– Я не знаю.

– Так узнайте! Только не нужно лгать. Вы не в те игры играете, Виктор Семёнович. Совсем не в те… И не на той стороне. Если будет хоть какая-то утечка информации, вас даже Берия не спасёт. «Кто такой Абакумов? – скажет. Не знаю никакого такого Абакумова!» Генерал, которого вы по недомыслию или по беспечности зацепили – генерал не простой. Очень не простой генерал. Агентурный псевдоним ему сам товарищ Сталин дал. Вы не знаете, под каким именем он по оперативным документам проходит?

– Нет.

– Вот и хорошо, что не знаете. Я сам знал и забыл. Приказали забыть. А я вам приказываю забыть об этом генерале. Что за нарушение приказа бывает – это-то вы, надеюсь, ещё помните? Что молчите?

– Знаю, – глухо ответил мощный и спортивный Абакумов. И внешне, и внутренне никогда не проявлявший излишней покорности, он вынужденно согласился.


Маховик нареканий и разносов, едва только тронутый в этот день Сталиным, продолжал крутиться.

– Сопли подотри! – спустя десять минут после разговора с замнаркома орал Абакумов на начальника отдела Литвинчука. – Мало того что постоять за себя не можешь, так работу наладить не можешь. Где Каблукова?

– Не знаю, – непроизвольно шмыгая разбитым носом, отвечал Литвинчук.

– А если она сейчас пишет где-нибудь, кто и как ей задачу ставил?

– Ольга – человек опытный. Её не так просто расколоть.

– А те, кто её похитили, – пионеры-тимуровцы? – продолжал кричать Абакумов. – Вон как тебя разделали. Показательно разделали. Ты хоть это-то понял?

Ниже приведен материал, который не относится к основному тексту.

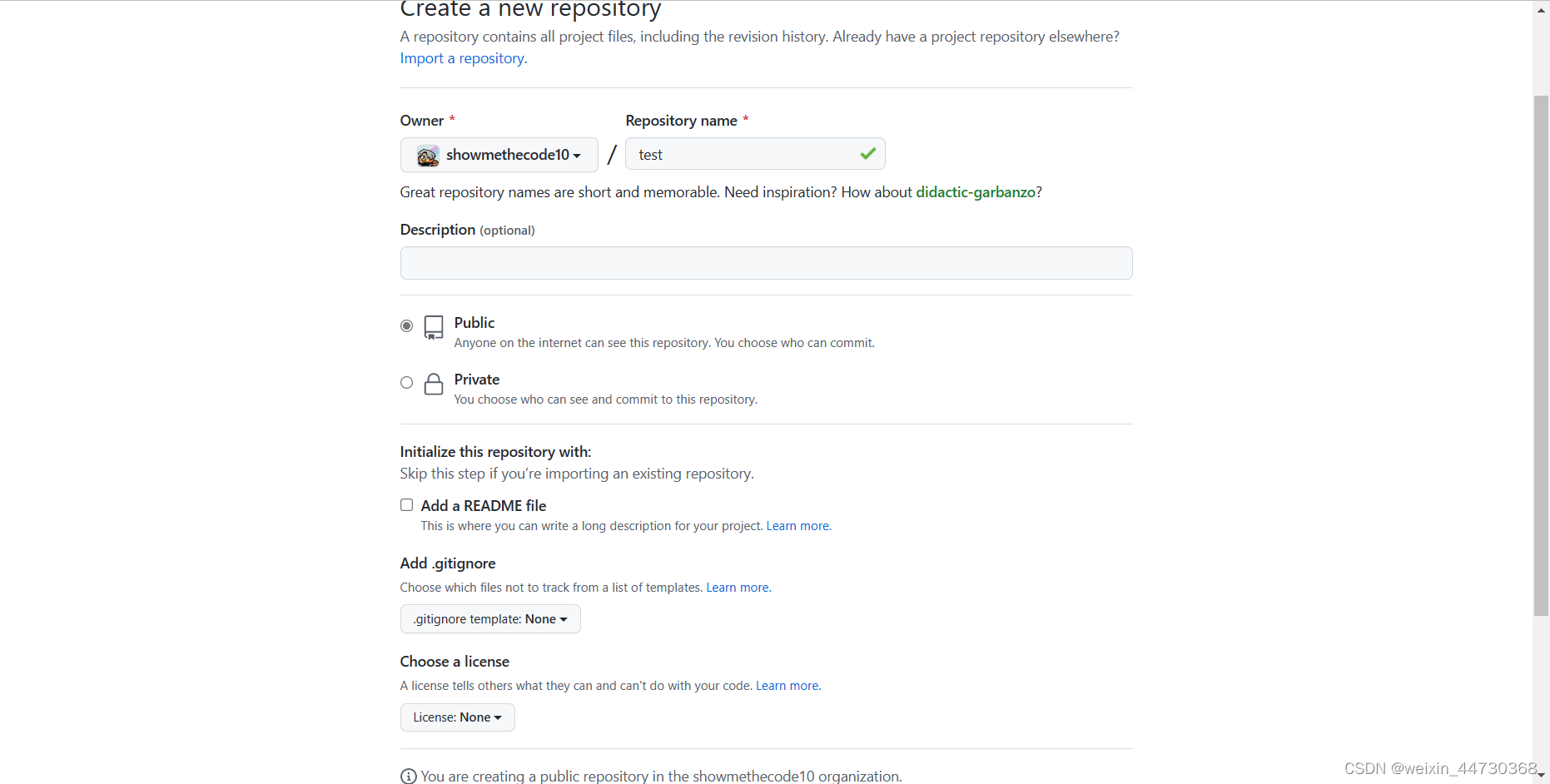Select the Public repository radio button
This screenshot has height=784, width=1550.
tap(406, 325)
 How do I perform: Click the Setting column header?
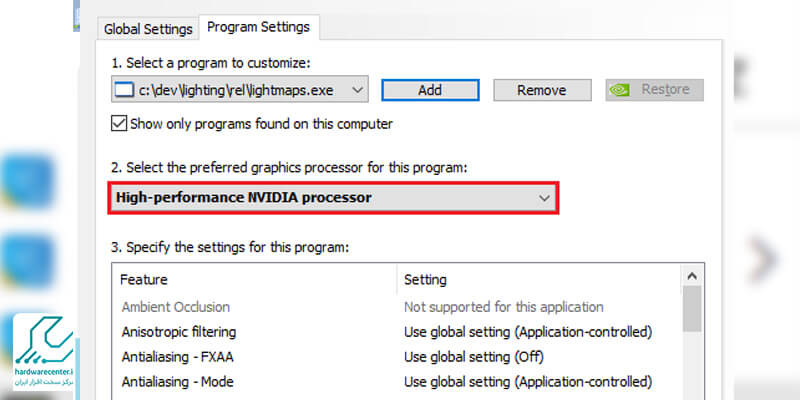click(x=425, y=280)
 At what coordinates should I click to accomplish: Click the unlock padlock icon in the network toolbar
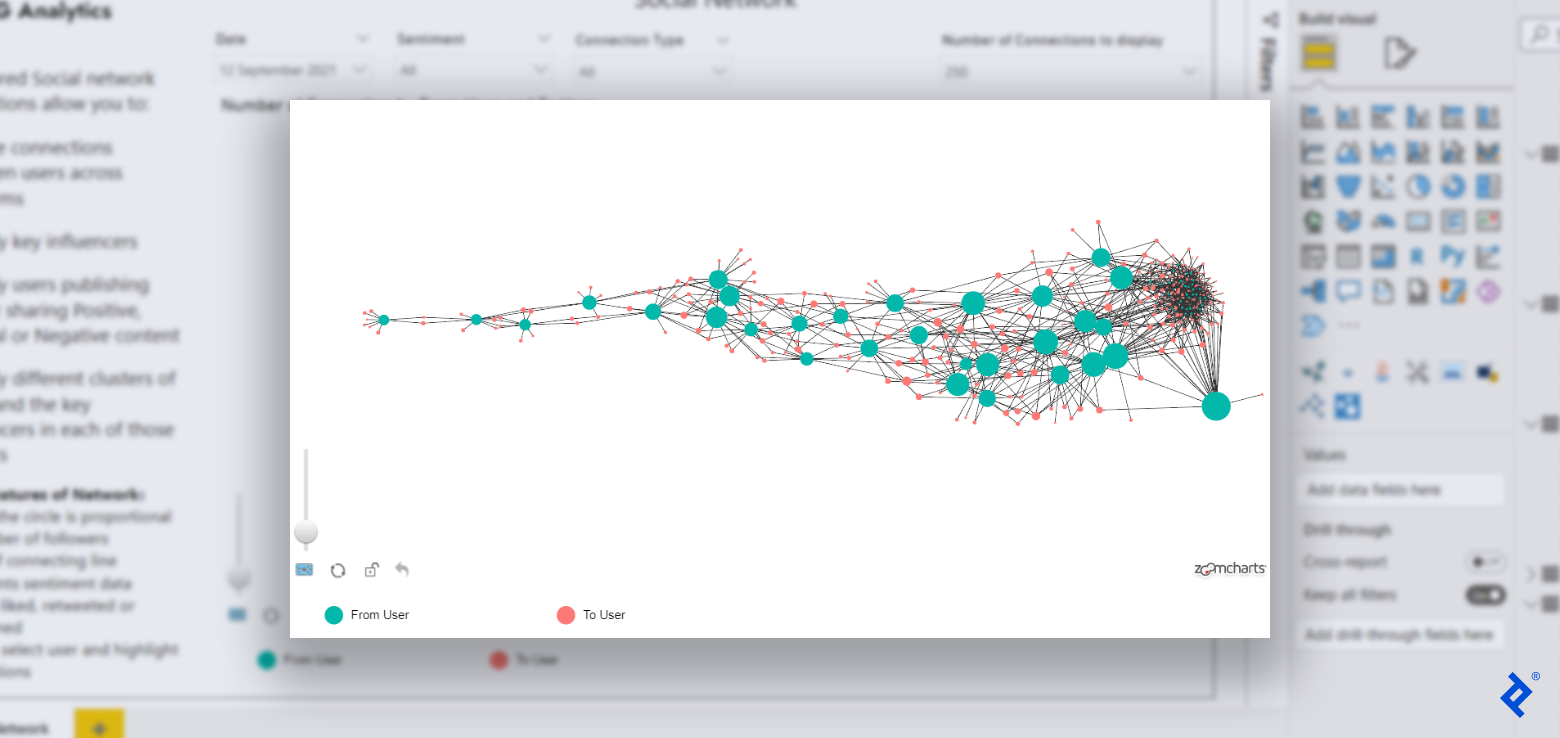[x=371, y=570]
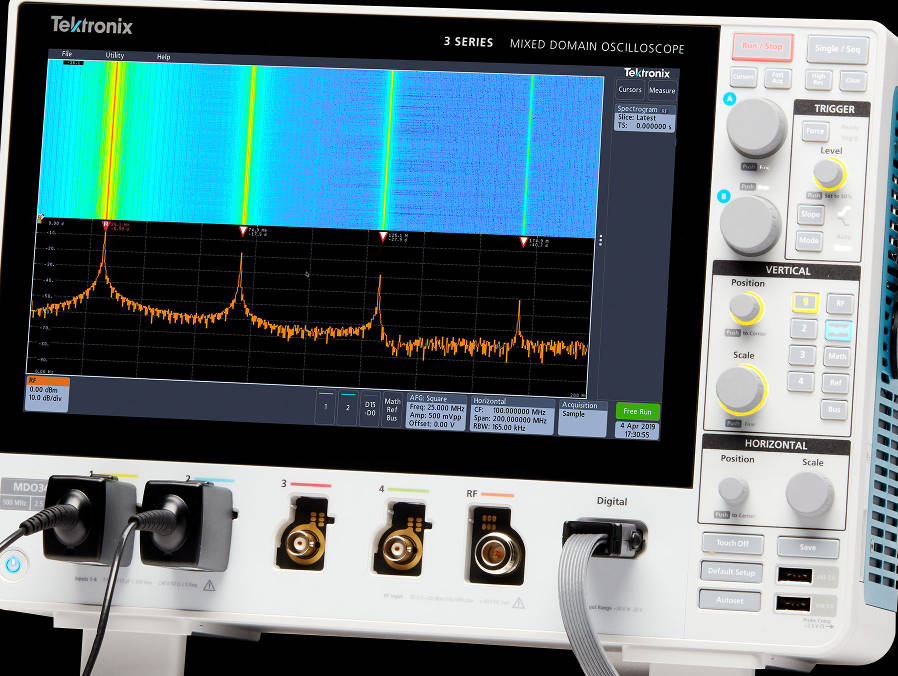Open the D15-D0 digital channel badge

point(369,407)
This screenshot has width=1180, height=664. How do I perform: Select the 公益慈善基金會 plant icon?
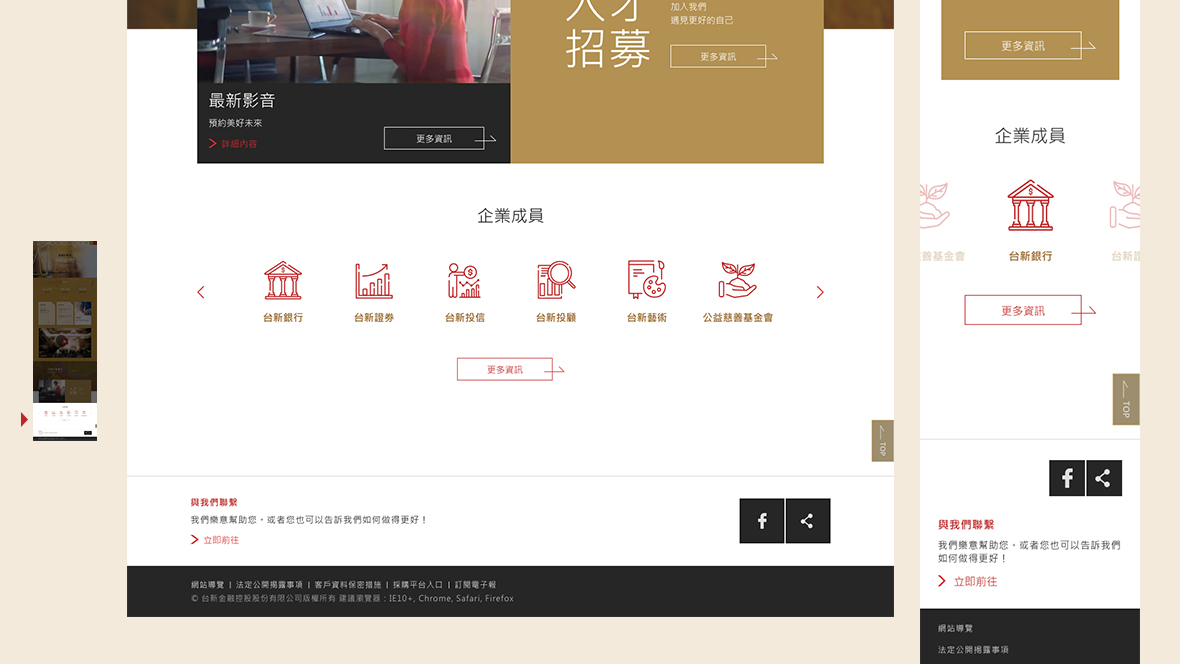point(738,281)
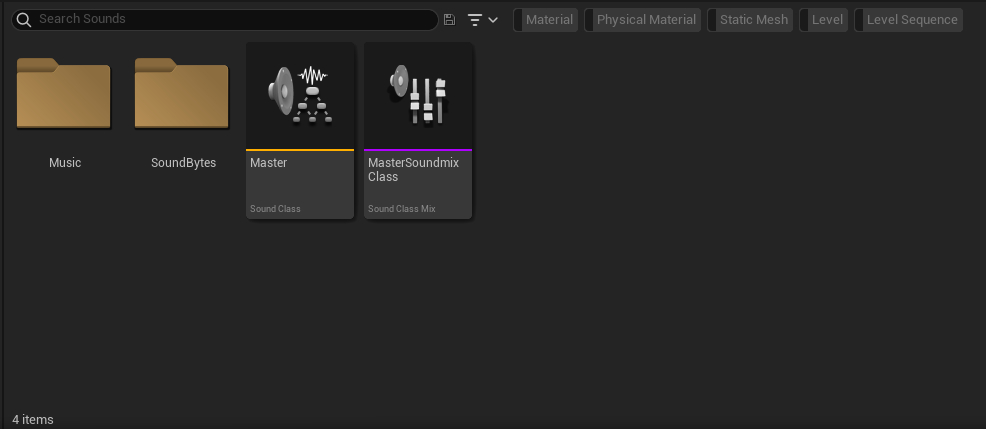This screenshot has height=429, width=986.
Task: Click the save search floppy disk icon
Action: click(449, 20)
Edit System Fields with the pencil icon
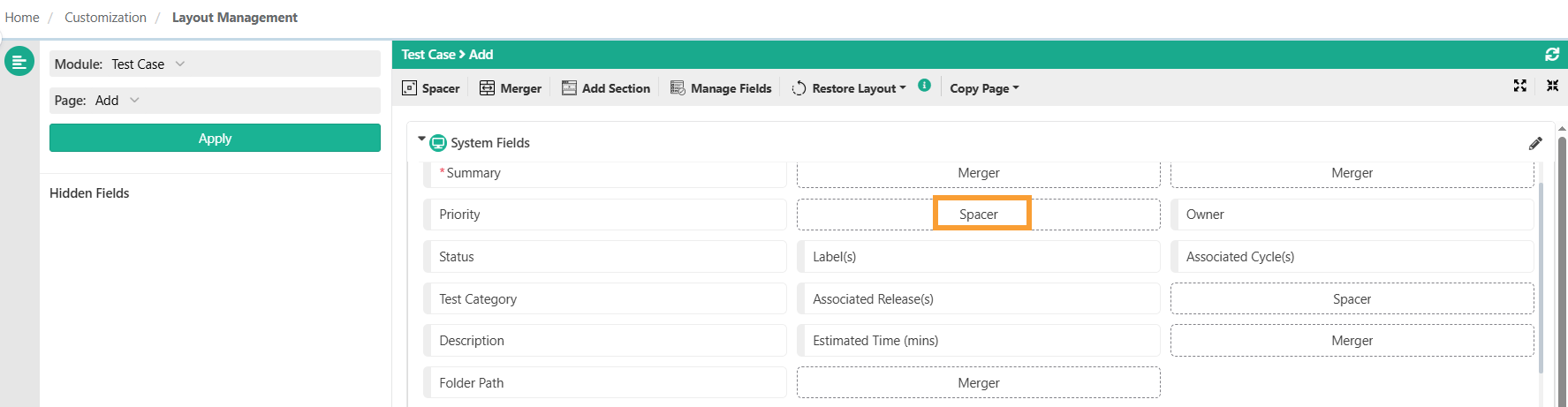The image size is (1568, 407). click(1535, 143)
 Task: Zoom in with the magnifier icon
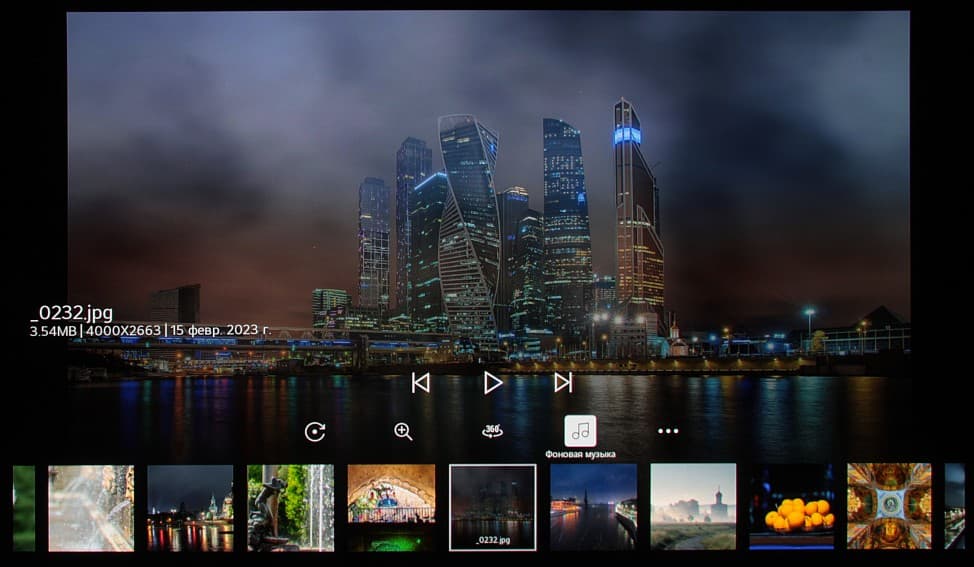[403, 432]
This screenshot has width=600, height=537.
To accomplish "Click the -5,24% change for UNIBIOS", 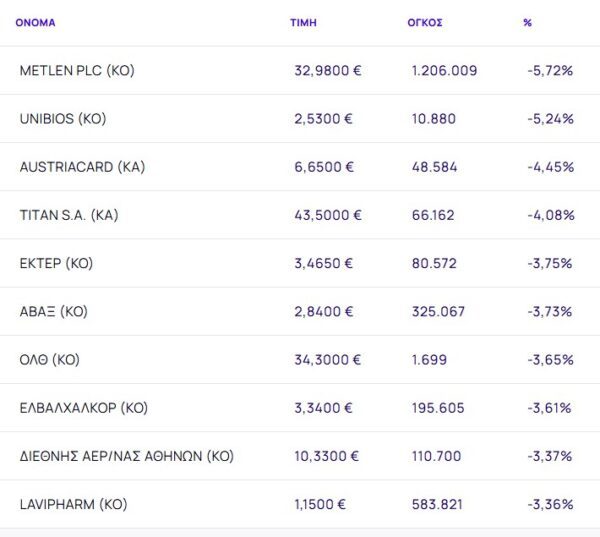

Литвинчуку не оставалось ничего, кроме как молчать. Избили его действительно профессионально. Сломали по ребру с каждой стороны груди. Напинали по почкам. А главное, действительно превратили лицо в один сплошной синяк. Было ещё сотрясение мозга, из-за чего нестерпимо кружилась голова и сильно тошнило.

– Ты, помнится, рапорт подавал. На фронт просился, – заканчивал разговор начальник управления. – Считай, что рапорт удовлетворён. Завтра же на фронт, к ядрёной матери! Что делать с Каблучихой, когда объявится, – без тебя решать будем. Работнички…


Суровцев в сопровождении начальника внутренней тюрьмы НКВД быстро шёл по коридору. Охранник встретил их у дверей камеры. Звякнув связкой ключей, молча приставил правую ладонь к козырьку фуражки.

– Открывай, – приказал ему начальник.

– Есть, – коротко ответил охранник и, гремя ключами, принялся открывать дверь камеры.

Сергей Георгиевич отстранил его и сам резко распахнул дверь с окошечком для передачи пищи и глазком для наблюдения, которые зэки именуют «кормушкой» и «волчком».

На топчане с тонким матрасом, закутавшись с ногами в серое одеяло, неотрывно глядя на вход, сидела Ангелина. При его появлении она высвободила руки, молча протянула их к нему. Как завороженный, Суровцев смотрел и не мог оторвать глаз от тонкой седой пряди в её чёрных как смоль волосах. Бросился к жене. Распахнул одеяло. Будто не давая рассмотреть себя, она обняла его. Прижалась. Он подхватил её на руки. Встал. И без того миниатюрная и хрупкая, она показалась ему почти невесомой.

Сел на топчан. Чуть отстранил Ангелину от себя и с ужасом посмотрел на её ноги. Ступни были настолько распухшими, что, казалось, шерстяные серые носки на них сейчас лопнут от напряжения. Он оказался прав – её подвергли «стойке». Бросил взгляд на стол с нетронутой тюремной баландой. С женой на руках встал. Одной рукой сдвинул в сторону алюминиевую тарелку и кусок чёрного хлеба. Посадил её на стол. Снял с себя шинель. Расстелил на топчане. Положил Ангелину обратно на топчан. Запахнул полы шинели. Снова взял её на руки, как ребёнка, и быстро вышел из камеры.